Even the new President, Nicole Fontaine, suffered the chaos at first hand, and opted to climb nine floors on foot rather than risk the lifts, as she took possession of her impressive office.
"We did not dare get into the lift because we were afraid we would never get out," explained Ms Fontaine, the first female President of the assembly in 20 years. Echoing the concerns of many of the 626 MEPs, she told a news conference later that she wished architects had put as much effort into the interior of the building as they had on the towering steel and glass exterior.
Fresh-faced deputies tried to overlook the problems as mere first day hiccups. But one of the most experienced MEPs, Giorgio Napolitano, may have been less forgiving after the intepreter's headsets in the new 750- seat chamber gave out during his speech.
Green deputies said they were concerned that the building was not ecologically sound, while journalists, in Strasbourg for the Parliament's first meeting of a new five-year term, waited and waited for telephones as overwhelmed technicians struggled to cope.
The EU assembly's building, likened to a spaceship from a Star Trek movie, has been a constant source of embarrassment. The Parliament only sits for 60 days a year in Strasbourg and had until recently shared the building of the unrelated Council of Europe, a pan- European organisation that deals with cultural and human rights issues. Rent on the new building will be pounds 14m this year.
The long-running campaign to end the "tale of two cities" suffered a setback in 1992 when EU leaders named Strasbourg as the permanent home of the European Parliament. By then MEPs had already started renting an pounds 800m complex of buildings including a debating chamber in Brussels and hoped to make the Belgian capital their only home.

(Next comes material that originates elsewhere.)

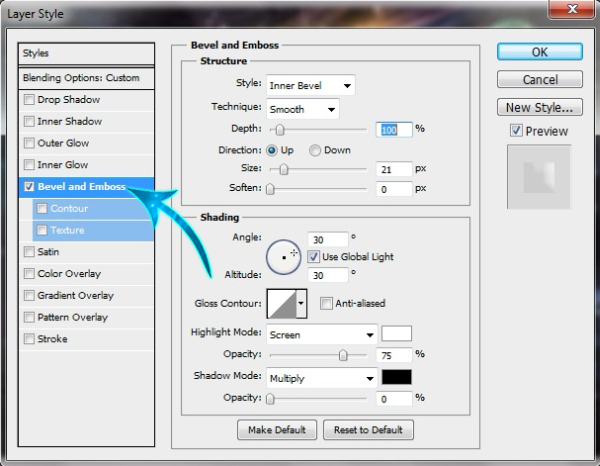Click the Size value input field
The image size is (600, 466).
[x=394, y=170]
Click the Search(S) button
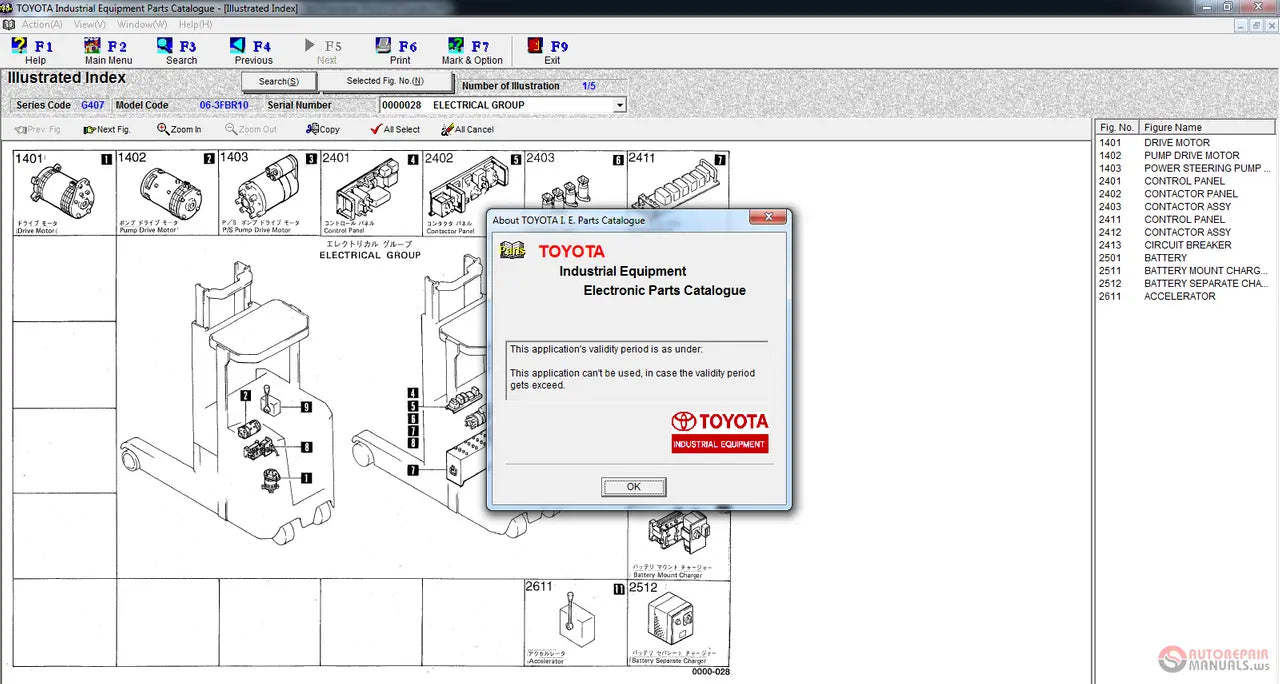Image resolution: width=1280 pixels, height=684 pixels. pos(278,81)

But the French authorities were anxious to hang on to the prestige and spin-off income of staging the European Parliament's monthly sessions in one of its key cities.
Neil Kinnock, the European Commission vice-president, whose wife, Glenys, is an MEP, described the new project as "ridiculous".
"I have great reservations and I have to say, since all of the pounds 250m that the edifice cost was paid by the French taxpayer, if I was the French taxpayer I would not be very happy about it," Mr Kinnock said.
The Conservative MEP James Provan declared: "I am sure the old building could have been adapted. The competition between Brussels and Strasbourg [the two sites of the parliament] is getting out of hand."